TASK REQUIREMENTS
In the records, change "dropdown" to "menu" in the part that opens with the line containing "You are a computer-use" and closes at the end of the records. Reproduce only that part with everything else unchanged, and leave the pictures out.

Source records:
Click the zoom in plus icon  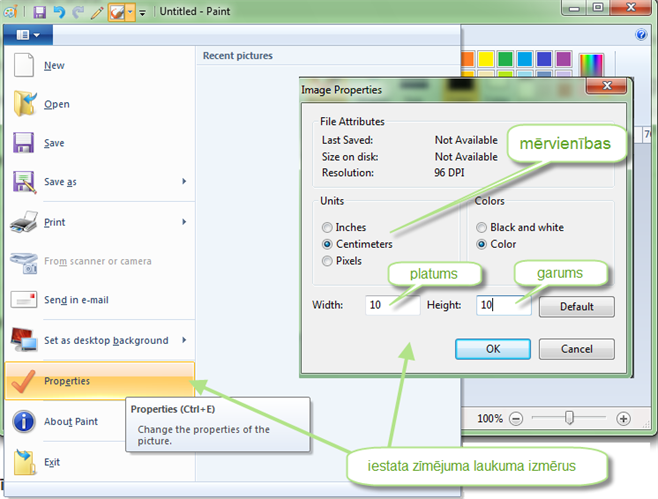point(624,418)
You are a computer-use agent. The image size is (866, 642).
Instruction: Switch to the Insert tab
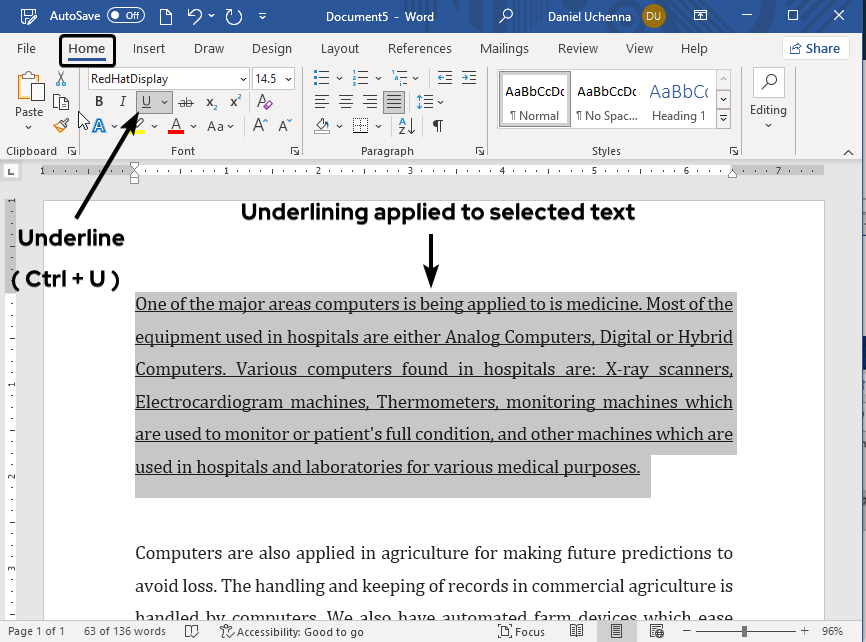[x=149, y=49]
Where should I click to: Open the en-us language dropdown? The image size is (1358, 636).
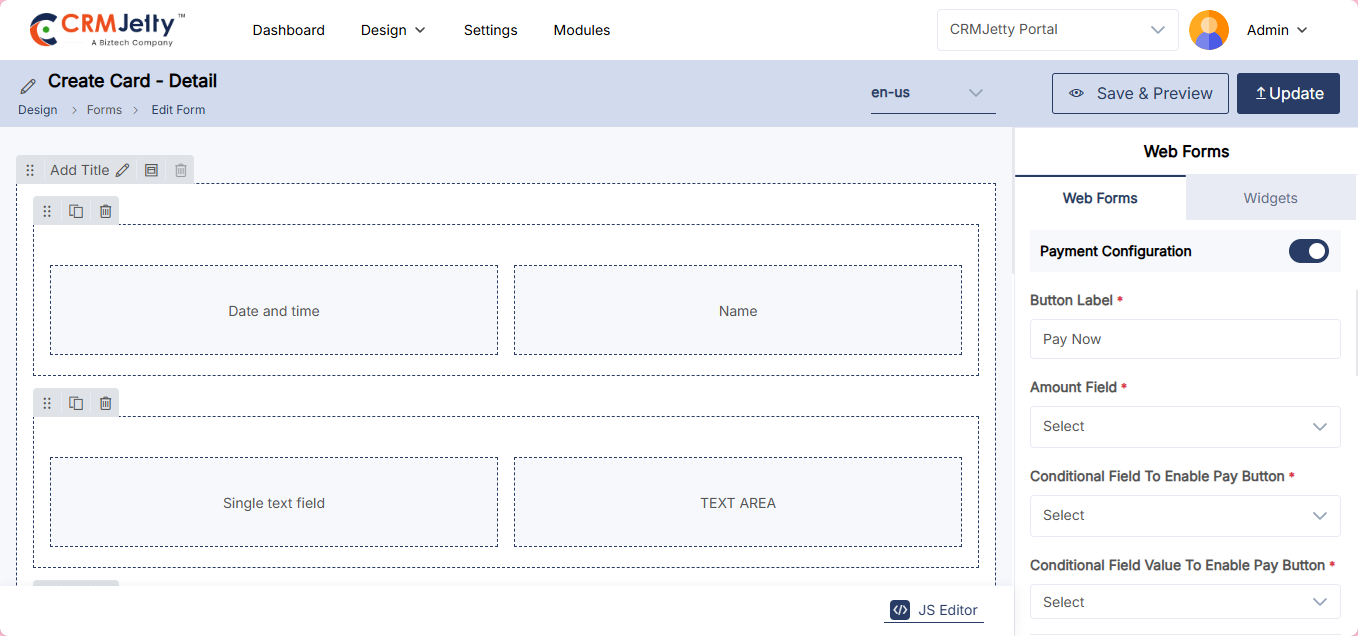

WRITTEN SOLUTION
You are a computer-use agent. The image size is (866, 642).
Instruction: Switch to the Insert tab
[x=149, y=49]
Where should I click to: Open the en-us language menu? The image size is (1358, 636).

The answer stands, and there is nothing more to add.